Os reservatórios das usinas hidrelétricas são os principais espelhos d’água artificiais disponíveis para a instalação de usinas fotovoltaicas. De acordo com o estudo, sozinhos eles respondem por 73% do potencial total do país. Freitas ressalta que essas represas têm uma vantagem competitiva importante para projetos SFVF, uma vez que a geração conjunta hidrelétrica e solar poderia proporcionar sinergias, como o uso conjunto da rede de transmissão de energia.

Para Rodrigo Sauaia, presidente-executivo da Associação Brasileira de Energia Solar Fotovoltaica (Absolar), as usinas flutuantes têm características interessantes, sendo as principais o aproveitamento de áreas alagadas, reduzindo a demanda por terrenos, a maior eficiência na geração e a redução da evaporação nos reservatórios. “Esse conjunto de atrativos desperta o interesse dos investidores. Temos vários associados buscando informações”, afirma.

Segundo Sauaia, o que faltava para os SFVF era uma regulamentação adequada, que veio com a Lei nº 14.300, de janeiro de 2022. Entre outras definições, essa legislação classificou as usinas solares flutuantes na mesma categoria das micro e minigeradoras de energia (até 5 MW) e estendeu a elas os benefícios fiscais do Regime Especial de Incentivos para o Desenvolvimento da Infraestrutura (Reidi).

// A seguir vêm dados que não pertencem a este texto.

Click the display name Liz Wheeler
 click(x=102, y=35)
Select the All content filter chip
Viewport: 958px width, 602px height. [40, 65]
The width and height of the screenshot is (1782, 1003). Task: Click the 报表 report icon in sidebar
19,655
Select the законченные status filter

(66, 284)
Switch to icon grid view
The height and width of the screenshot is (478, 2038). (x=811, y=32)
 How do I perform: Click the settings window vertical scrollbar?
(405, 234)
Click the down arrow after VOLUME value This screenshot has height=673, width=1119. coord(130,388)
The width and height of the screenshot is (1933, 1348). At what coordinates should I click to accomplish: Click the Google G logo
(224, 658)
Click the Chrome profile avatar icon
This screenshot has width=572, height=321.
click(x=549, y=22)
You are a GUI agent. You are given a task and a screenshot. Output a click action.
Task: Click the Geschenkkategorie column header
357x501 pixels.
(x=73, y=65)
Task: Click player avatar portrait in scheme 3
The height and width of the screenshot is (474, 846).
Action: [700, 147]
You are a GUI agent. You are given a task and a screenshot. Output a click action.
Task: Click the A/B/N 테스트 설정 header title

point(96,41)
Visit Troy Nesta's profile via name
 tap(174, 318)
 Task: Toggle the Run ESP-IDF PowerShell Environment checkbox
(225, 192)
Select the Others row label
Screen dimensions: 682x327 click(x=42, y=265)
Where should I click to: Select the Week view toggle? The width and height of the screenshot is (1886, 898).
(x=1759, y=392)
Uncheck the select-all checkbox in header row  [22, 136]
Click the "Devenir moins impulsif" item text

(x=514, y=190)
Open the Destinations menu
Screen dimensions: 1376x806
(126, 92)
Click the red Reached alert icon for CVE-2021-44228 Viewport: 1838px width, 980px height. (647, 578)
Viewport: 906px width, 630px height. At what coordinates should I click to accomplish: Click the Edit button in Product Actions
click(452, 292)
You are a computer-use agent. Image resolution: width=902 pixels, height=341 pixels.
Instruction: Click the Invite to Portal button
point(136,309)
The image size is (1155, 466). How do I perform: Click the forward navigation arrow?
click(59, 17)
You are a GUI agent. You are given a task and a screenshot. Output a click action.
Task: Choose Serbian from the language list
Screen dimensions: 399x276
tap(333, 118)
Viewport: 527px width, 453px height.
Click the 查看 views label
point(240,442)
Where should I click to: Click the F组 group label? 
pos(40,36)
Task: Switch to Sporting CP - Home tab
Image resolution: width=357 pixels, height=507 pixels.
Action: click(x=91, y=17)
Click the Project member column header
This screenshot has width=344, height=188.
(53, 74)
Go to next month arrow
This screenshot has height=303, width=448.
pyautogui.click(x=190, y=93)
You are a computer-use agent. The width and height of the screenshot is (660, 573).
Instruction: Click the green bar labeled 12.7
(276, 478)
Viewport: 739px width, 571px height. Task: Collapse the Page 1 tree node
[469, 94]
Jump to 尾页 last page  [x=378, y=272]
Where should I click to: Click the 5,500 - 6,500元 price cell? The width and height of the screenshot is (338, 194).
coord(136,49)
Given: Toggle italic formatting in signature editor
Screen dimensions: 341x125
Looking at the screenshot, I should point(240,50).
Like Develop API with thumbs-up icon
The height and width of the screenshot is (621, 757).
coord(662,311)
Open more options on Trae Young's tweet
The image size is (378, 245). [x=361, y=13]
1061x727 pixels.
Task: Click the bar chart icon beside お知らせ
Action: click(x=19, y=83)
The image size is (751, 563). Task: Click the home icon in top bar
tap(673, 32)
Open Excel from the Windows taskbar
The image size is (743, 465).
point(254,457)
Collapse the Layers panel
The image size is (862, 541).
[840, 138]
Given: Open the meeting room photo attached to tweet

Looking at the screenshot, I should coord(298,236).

Em novembro, a capacidade de geração de energia solar no Brasil alcançou 22 gigawatts (GW) na soma das usinas de grande porte em solo, responsáveis por 7 GW, e dos sistemas de geração própria em telhados, sobre galpões e em pequenos terrenos, que respondem por 15 GW. “A geração solar é a que mais cresce no país e as usinas fotovoltaicas flutuantes apresentam um grande potencial para expandir ainda mais a geração de energia renovável”, diz Sauaia.

A experiência brasileira

O Brasil tem apenas usinas fotovoltaicas flutuantes experimentais. A Centrais Elétricas Brasileiras (Eletrobras) mantém uma geração de 5 megawatts (MW) na usina hidrelétrica de Balbina, no Amazonas, e uma geração de 1 MW no reservatório da hidrelétrica de Sobradinho, na Bahia. A Companhia de Energia de São Paulo (Cesp) produz 50 quilowatts (kW) na usina de Rosana, em São Paulo.

Uma das usinas flutuantes experimentais brasileiras, no reservatório da hidrelétrica de Sobradinho, na Bahia (Foto: Eletrobras-CHESF)

No arquipélago de Fernando de Noronha, em Pernambuco, o grupo Neoenergia e a Companhia Pernambucana de Saneamento (Compesa) anunciaram em outubro do ano passado a construção de uma usina fotovoltaica flutuante no espelho d’água do açude do Xaréu, uma área de 4.900 m2. Estima-se que o sistema terá uma geração anual de 1.238 megawatt-hora (MWh) e será responsável por suprir mais de 40% do consumo de energia na ilha. A troca de geração térmica por solar reduzirá em 1,6 mil toneladas de dióxido de carbono (CO2) emitido anualmente em Fernando de Noronha. O investimento é estimado em R$ 10 milhões.

De acordo com Ana Christina Mascarenhas, superintendente de eficiência energética da Neoenergia,
a instalação da usina sobre o açude do Xaréu, que responde por cerca de 25% dá água distribuída na ilha, é importante porque há uma limitação de terrenos para a instalação de sistemas fotovoltaicos em Fernando de Noronha.“A possibilidade de evitar a evaporação e reter água no reservatório também influenciou a decisão, apesar de não ter sido o motivo principal”, afirma Mascarenhas.